Where IAM roles fail is not the fault of IAM as such - it's the meat-space that can't write a policy worth a damn because the topic is opaque, convoluted, and tedious. STUPID people need not apply. However, the world is primarily populated by stupid people and a lot of them have jobs in IT. So instead of actually identifying the specific S3 operation, S3 bucket and/or key path, they just heck the S3:* and Resource=* and go on their merry way.
I've found just incredible security gaffs in AWS' Professional Services' code and publicly shared solutions and sample code. What's that tell you?
Why do we have the plague of public S3 buckets? First, Amazon had buckets marked public by default way back when (as I recall) but more to the point, people can't figure out what "public" actually means, and can't write a bucket policy to save their life. Only recently has Amazon written a system that traverses the ecosystem of all buckets and sends the account owner an email asking them "did you really mean to do that"? I got mine a couple days ago but the buckets have been public for well over a year. How often does the check fire? Within say a couple hours of a bucket perm change?
AWS is sufficiently complicated and obtuse even people with good IQ and a rigorous approach are easily tempted to take shortcuts. Disaster follows as expected.
When designing nuclear power plants (Ukranian test program aside) it's done by very SERIOUS people, who take their time and have their work checked meticulously by other very serious people who are looking for mistakes. Clearly that pattern does hold for the FAA and Boeing but that's a separate topic.
Now let's look at the typical 'Dev' pretending to be Ops, hell, look at your typical IT bod be they helpdesk or sysadmin. They are some combination of incredibly dumb, lazy, sloppy. How many times has Microsoft f*cked millions of machines because they didn't test their software patches. And they are supposed to be 'smart'.
Security is HARD. AWS does it's users no favors by designing a system even experts shy from. The world would be a vastly worse place if IAM roles were not being used. The trick now is to somehow get people to write policy statements in a responsible fashion.
certain employees have out-of-band access to objects because they can walk the metadata and hit objects "in the raw" and bypass the ACL mechanism. At some level this criminal had 'privileged' knowledge like which VPC or IP was defined in the bucket policy ACL and had abused/retained sufficient access to scrape the data.
> Yes - You can have S3 Buckets behind two firewalls using S3 VPC Endpoint within your private subnet without exposing onto the internet.
utter rubbish!
A VPC service endpoint simply means your request traffic that originates from within the VPC doesn't need a NAT or Internet Gateway to hit the S3 web tier servers that sit in publicly reachable IP space. The traffic stays "internal" to AWS datacenter routing CIDR.

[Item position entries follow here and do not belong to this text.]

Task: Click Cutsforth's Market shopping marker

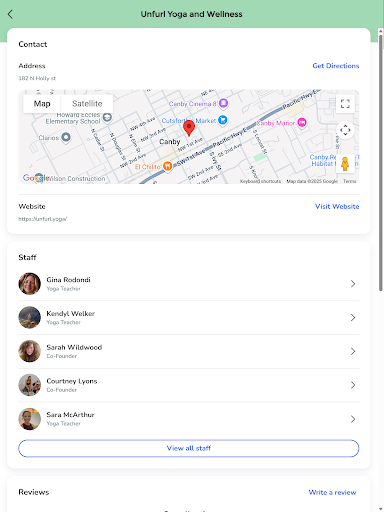Action: tap(223, 120)
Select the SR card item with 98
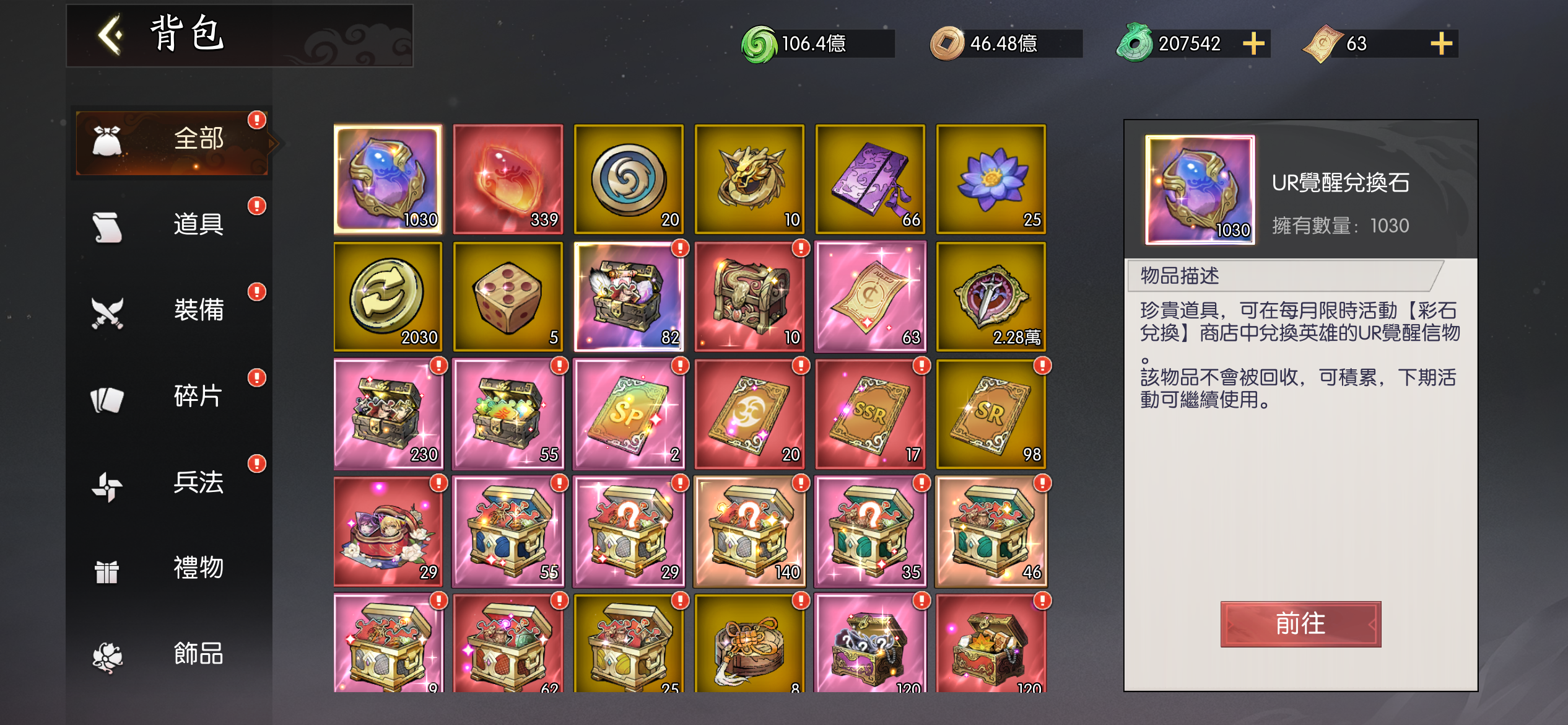This screenshot has width=1568, height=725. 991,414
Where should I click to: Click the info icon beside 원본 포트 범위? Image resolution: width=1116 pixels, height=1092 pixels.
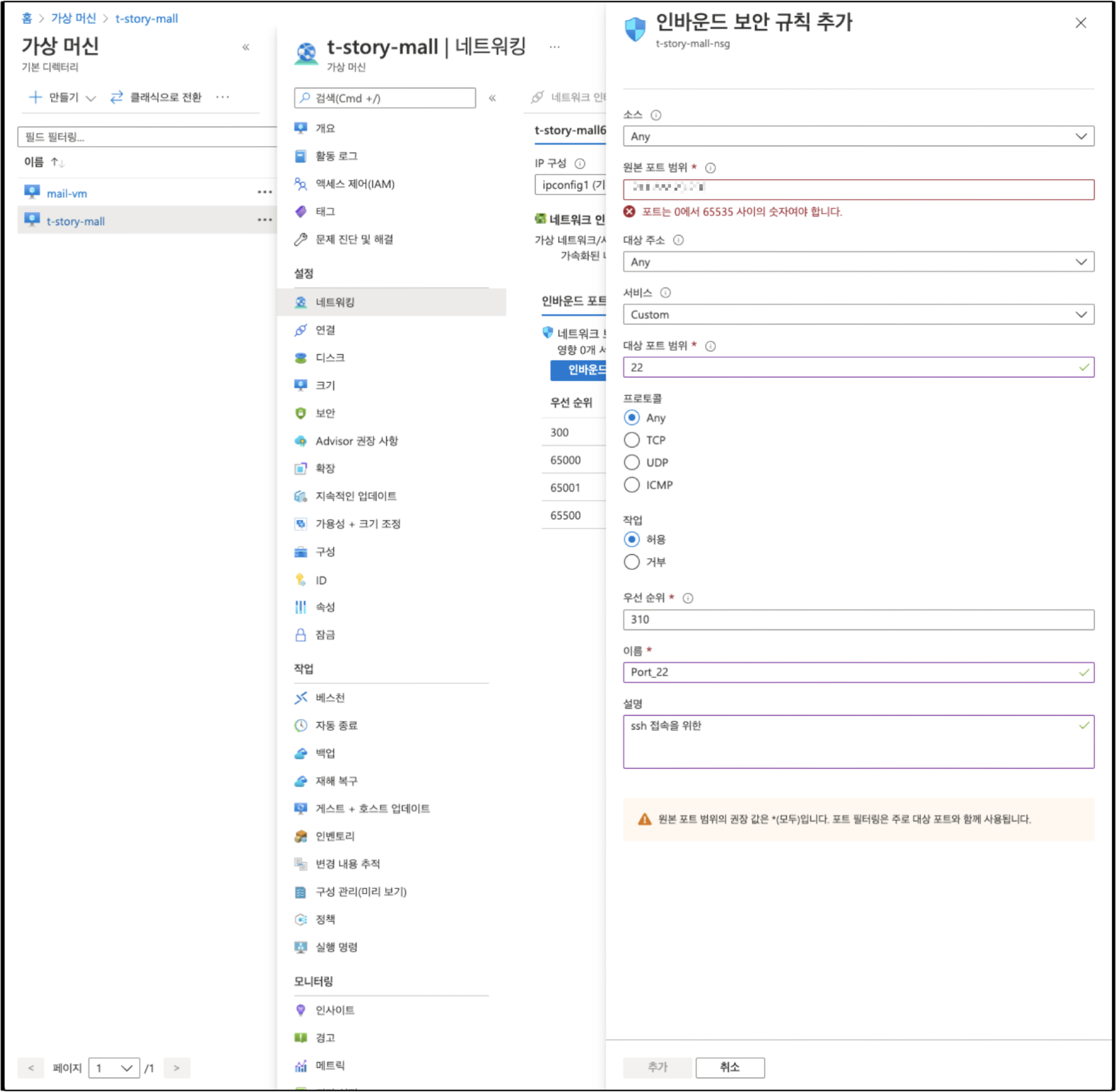(x=710, y=168)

The information disclosure has nothing to do with someone sniffing the request/response traffic. Rather the security permissions on EACH object stored in the S3 bucket. If you mark an object as public or have a bucket policy that makes some/all of the paths public, the object WILL be served to you no matter how you requested the object.

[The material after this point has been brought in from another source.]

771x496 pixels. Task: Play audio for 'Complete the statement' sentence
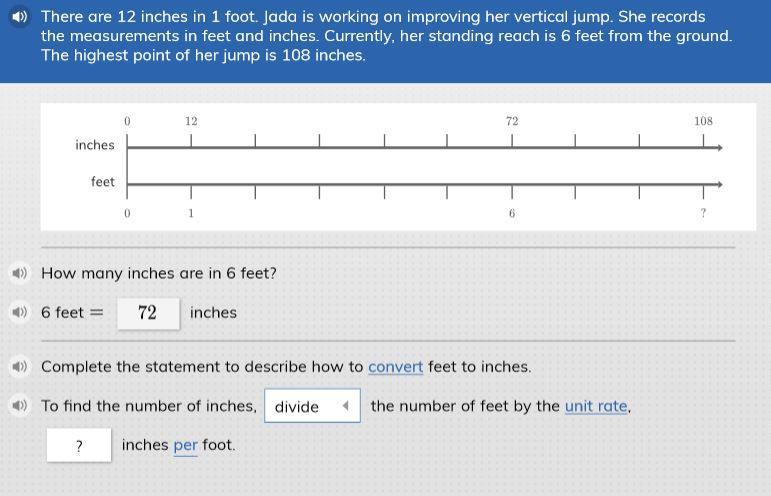click(x=19, y=366)
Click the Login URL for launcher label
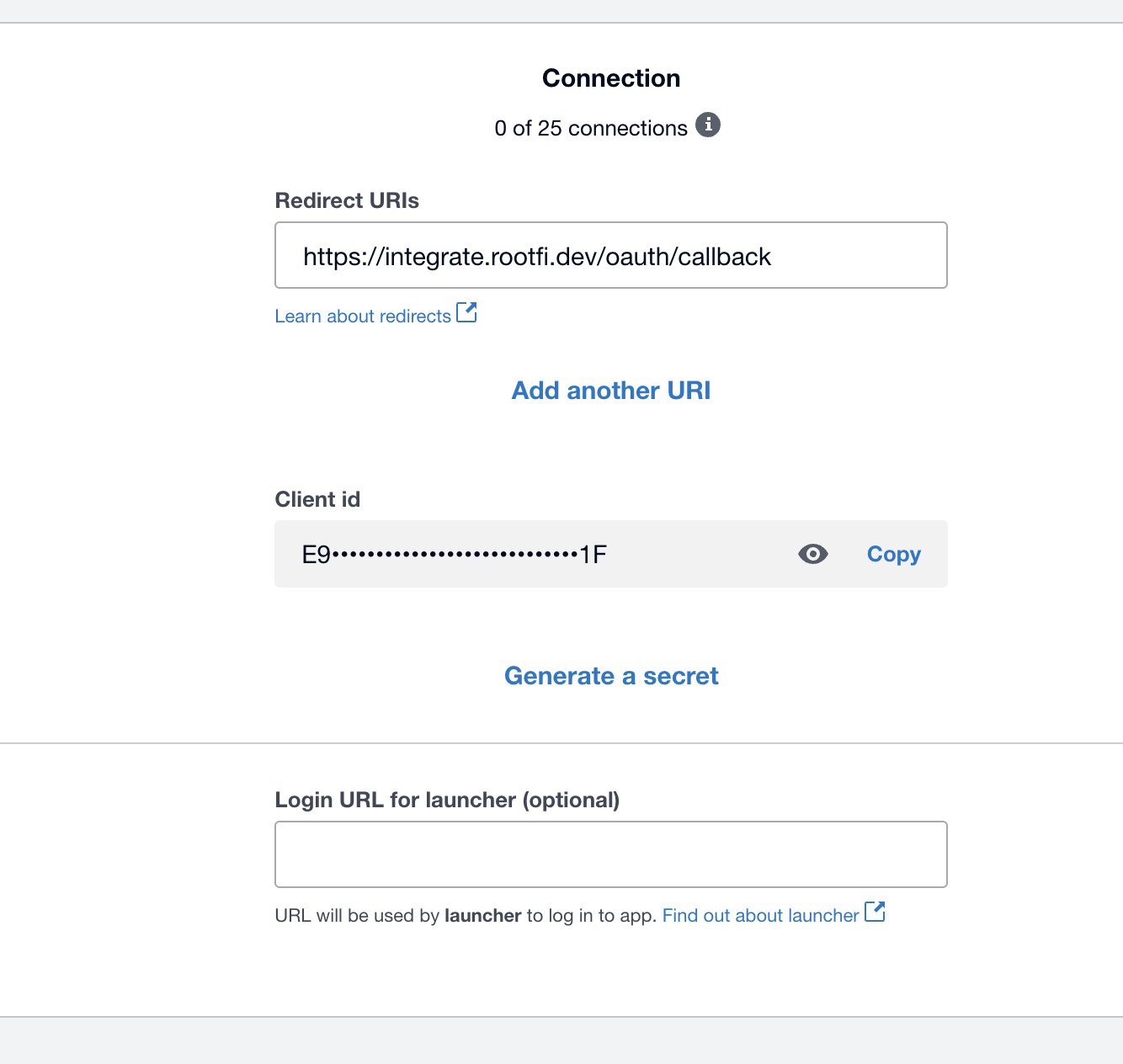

I can sit here in my own VPC with S3 endpoint and grab every public bucket object I want and it's totally legit. The bucket/object owner is exclusively the idiot who allowed people to enumerate and GET the objects.
The reason there are so many cases of public objects which weren't intended to be so 2 fold:
1) early on the defaults made it quite easy to pick 'public' without clear warnings as to what that meant
2) Bucket policies are 'hard' to write and most people are simply too STUPID or lazy to tackle the topic and out of frustration just click the 'public' button in order to shut up the developer who also can't be bothered to use an IAM role bleating about his delivery is being impacted because he can't see the data.
IT is not for stupid people but there are a many millions who are involved because they are cheap.